(Document text)
________________
If I wanted to get capture groups or even the index of each match I could do that too. The following shows how each match is returned with the entire match, the 1st capture group and the index:

function getWords(str) {
  var arr = [];
  str.replace(/\w+(?=(.*))/g, function(m, remaining, index) {
    arr.push({ match: m, remainder: remaining, index: index });
  });
  return arr;
}

var words = getWords("Where in the world is Carmen Sandiego?");

After running the above, words will be as follows:

[
  {
    "match": "Where",
    "remainder": " in the world is Carmen Sandiego?",
    "index": 0
  },
  {
    "match": "in",
    "remainder": " the world is Carmen Sandiego?",
    "index": 6
  },
  {
    "match": "the",
    "remainder": " world is Carmen Sandiego?",
    "index": 9
  },
  {
    "match": "world",
    "remainder": " is Carmen Sandiego?",
    "index": 13
  },
  {
    "match": "is",
    "remainder": " Carmen Sandiego?",
    "index": 19
  },
  {
    "match": "Carmen",
    "remainder": " Sandiego?",
    "index": 22
  },
  {
    "match": "Sandiego",
    "remainder": "?",
    "index": 29
  }
]

In order to match multiple occurrences similar to what is available in PHP with preg_match_all you can use this type of thinking to make your own or use something like YourJS.matchAll(). YourJS more or less defines this function as follows:

function matchAll(str, rgx) {
  var arr, extras, matches = [];
  str.replace(rgx.global ? rgx : new RegExp(rgx.source, (rgx + '').replace(/[\s\S]+\//g , 'g')), function() {
    matches.push(arr = [].slice.call(arguments));
    extras = arr.splice(-2);
    arr.index = extras[0];
    arr.input = extras[1];
  });
  return matches[0] ? matches : null;
}

If you can get away with using map this is a four-line-solution:

var mystring = '1111342=Adam%20Franco&348572=Bob%20Jones';

var result = mystring.match(/(&|&)?([^=]+)=([^&]+)/g) || [];
result = result.map(function(i) {
  return i.match(/(&|&)?([^=]+)=([^&]+)/);
});

console.log(result);

Ain't pretty, ain't efficient, but at least it is compact. ;)
________________
(Record set)
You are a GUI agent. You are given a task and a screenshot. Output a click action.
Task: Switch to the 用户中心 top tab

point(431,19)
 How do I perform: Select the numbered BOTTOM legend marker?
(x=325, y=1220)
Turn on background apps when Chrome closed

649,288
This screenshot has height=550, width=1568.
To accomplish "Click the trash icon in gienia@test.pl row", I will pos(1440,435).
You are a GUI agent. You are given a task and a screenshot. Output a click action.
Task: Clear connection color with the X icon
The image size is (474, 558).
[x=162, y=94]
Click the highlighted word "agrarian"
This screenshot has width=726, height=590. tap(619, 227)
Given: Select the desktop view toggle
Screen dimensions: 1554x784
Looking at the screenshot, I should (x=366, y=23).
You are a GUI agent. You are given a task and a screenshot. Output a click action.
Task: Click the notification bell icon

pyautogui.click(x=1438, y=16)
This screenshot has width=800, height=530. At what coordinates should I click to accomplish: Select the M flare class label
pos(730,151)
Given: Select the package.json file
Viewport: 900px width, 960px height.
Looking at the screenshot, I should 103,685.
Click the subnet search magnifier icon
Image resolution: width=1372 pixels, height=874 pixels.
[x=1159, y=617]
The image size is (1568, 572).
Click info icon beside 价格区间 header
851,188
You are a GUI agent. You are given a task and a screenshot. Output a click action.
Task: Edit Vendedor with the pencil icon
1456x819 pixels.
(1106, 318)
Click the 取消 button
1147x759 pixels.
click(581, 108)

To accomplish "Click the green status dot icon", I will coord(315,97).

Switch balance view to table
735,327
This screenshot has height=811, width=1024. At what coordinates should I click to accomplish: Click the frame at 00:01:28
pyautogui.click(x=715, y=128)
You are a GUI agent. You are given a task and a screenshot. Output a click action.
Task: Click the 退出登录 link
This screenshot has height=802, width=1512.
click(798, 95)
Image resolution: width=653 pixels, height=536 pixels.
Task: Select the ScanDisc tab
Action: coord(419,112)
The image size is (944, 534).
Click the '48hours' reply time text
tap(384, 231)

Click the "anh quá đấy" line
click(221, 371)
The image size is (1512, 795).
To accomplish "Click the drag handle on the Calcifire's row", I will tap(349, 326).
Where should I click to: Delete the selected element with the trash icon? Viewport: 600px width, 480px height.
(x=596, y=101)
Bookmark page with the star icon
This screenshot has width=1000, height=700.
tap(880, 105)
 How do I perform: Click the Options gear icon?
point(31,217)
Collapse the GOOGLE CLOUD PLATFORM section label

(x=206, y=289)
________________
(Tasks to carry out)
[1] Answer from the JavaScript regex text:
(a) What index is listed for the match "Carmen" in the words array?
(b) Which PHP function does the text name as the model for matching multiple occurrences?
(c) What does the matchAll function return when there are no matches?
[2] Pick up the JavaScript regex text after its final line and carry it forward.

(Exercise results)
[1]
(a) 22
(b) preg_match_all
(c) null

[2]
Use window.URL:

> s = 'http://www.example.com/index.html?1111342=Adam%20Franco&348572=Bob%20Jones'
> u = new URL(s)
> Array.from(u.searchParams.entries())
[["1111342", "Adam Franco"], ["348572", "Bob Jones"]]

To capture several parameters using the same name, I modified the while loop in Tomalak's method like this:

  while (match = re.exec(url)) {
    var pName = decode(match[1]);
    var pValue = decode(match[2]);
    params[pName] ? params[pName].push(pValue) : params[pName] = [pValue];
  }

input: ?firstname=george&lastname=bush&firstname=bill&lastname=clinton

returns: {firstname : ["george", "bill"], lastname : ["bush", "clinton"]}

Well... I had a similar problem... I want an incremental / step search with RegExp (eg: start search... do some processing... continue search until last match)

After lots of internet search... like always (this is turning an habit now) I end up in StackOverflow and found the answer...

Whats is not referred and matters to mention is "lastIndex" I now understand why the RegExp object implements the "lastIndex" property

Splitting it looks like the best option in to me:

'1111342=Adam%20Franco&348572=Bob%20Jones'.split('&').map(x => x.match(/(?:&|&)?([^=]+)=([^&]+)/))

To avoid regex hell you could find your first match, chop off a chunk then attempt to find the next one on the substring. In C# this looks something like this, sorry I've not ported it over to JavaScript for you.

        long count = 0;
        var remainder = data;
        Match match = null;
        do
        {
            match = _rgx.Match(remainder);
            if (match.Success)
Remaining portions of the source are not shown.